Now that the end of January is upon us I’m free to share a secret of financial punditry: the annual game of making detailed annual predictions is almost entirely worthless when it comes to making people money. Thousands of degenerate gamblers all over the world have no more than an educated guess as to the outcome of the Super Bowl six days from now and there only two teams playing. Making one-year market “calls” is useless on the surface of it.
Keith McCullough of Hedgeye Risk Management addresses this fundamental problem by shortening his timeframe and focusing on just two variables as the basis for his investments. “The two big things I need to get right or at least close to right are growth and inflation,” McCullough says in the attached video. From that perspective, McCullough views the market as sitting at a meaningful inflection point.
“On the growth side what we’re seeing is consumption growth slowing. So that’s a problem for some consumption-oriented stocks. Inflation, which was a great thing to be short last year, is starting to re-accelerate.”

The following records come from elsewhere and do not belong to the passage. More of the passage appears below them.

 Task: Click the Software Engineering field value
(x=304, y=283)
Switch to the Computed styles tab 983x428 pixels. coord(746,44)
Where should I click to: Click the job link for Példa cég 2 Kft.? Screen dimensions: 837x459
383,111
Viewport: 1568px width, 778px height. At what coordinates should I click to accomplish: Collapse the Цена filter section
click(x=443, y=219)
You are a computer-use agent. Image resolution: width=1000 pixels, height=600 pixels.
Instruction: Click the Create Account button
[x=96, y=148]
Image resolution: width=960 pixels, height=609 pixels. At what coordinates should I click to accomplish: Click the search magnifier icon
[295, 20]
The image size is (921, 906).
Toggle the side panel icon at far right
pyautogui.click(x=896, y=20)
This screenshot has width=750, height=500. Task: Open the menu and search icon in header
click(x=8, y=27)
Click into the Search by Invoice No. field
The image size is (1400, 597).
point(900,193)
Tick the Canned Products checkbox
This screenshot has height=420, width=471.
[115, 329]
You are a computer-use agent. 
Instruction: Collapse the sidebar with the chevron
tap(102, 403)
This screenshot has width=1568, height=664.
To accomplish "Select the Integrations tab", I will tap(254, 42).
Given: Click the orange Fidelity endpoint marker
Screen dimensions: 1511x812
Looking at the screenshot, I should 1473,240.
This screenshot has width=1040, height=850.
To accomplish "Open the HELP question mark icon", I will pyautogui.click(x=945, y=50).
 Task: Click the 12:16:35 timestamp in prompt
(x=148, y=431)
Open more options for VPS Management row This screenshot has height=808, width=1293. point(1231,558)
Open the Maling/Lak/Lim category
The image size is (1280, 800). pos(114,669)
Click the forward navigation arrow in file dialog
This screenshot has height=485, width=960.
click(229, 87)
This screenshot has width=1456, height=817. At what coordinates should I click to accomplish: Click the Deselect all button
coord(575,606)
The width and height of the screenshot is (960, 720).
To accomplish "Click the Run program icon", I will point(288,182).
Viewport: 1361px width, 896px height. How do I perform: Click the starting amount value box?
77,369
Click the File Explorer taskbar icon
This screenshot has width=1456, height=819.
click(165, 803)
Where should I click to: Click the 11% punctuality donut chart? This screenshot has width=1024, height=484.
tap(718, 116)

Investors who’ve paid even a little bit of attention over the last few years well know consumption has been strong and inflation has simply not existed. It hasn’t said so in as many words, but what the Fed has been fighting since 2009 is actually deflation. After years of money-printing failed to trigger inflation, a significant and uncontrolled rise in prices for basic goods and commodities seems antiquated, at best.
McCullough is putting his money where his mouth is by getting long… wait for it… gold (GLD). After an 18-month beating, McCullough feels the yellow metal is about to make a substantial comeback.
On the consumer side McCullough is onboard with the idea that Americans are done going to the mall. That may be priced into the stocks of casual dining companies, but food inflation isn’t. An absence of foot traffic and rising input costs could be a devastating one-two punch for mass-market restaurant chains.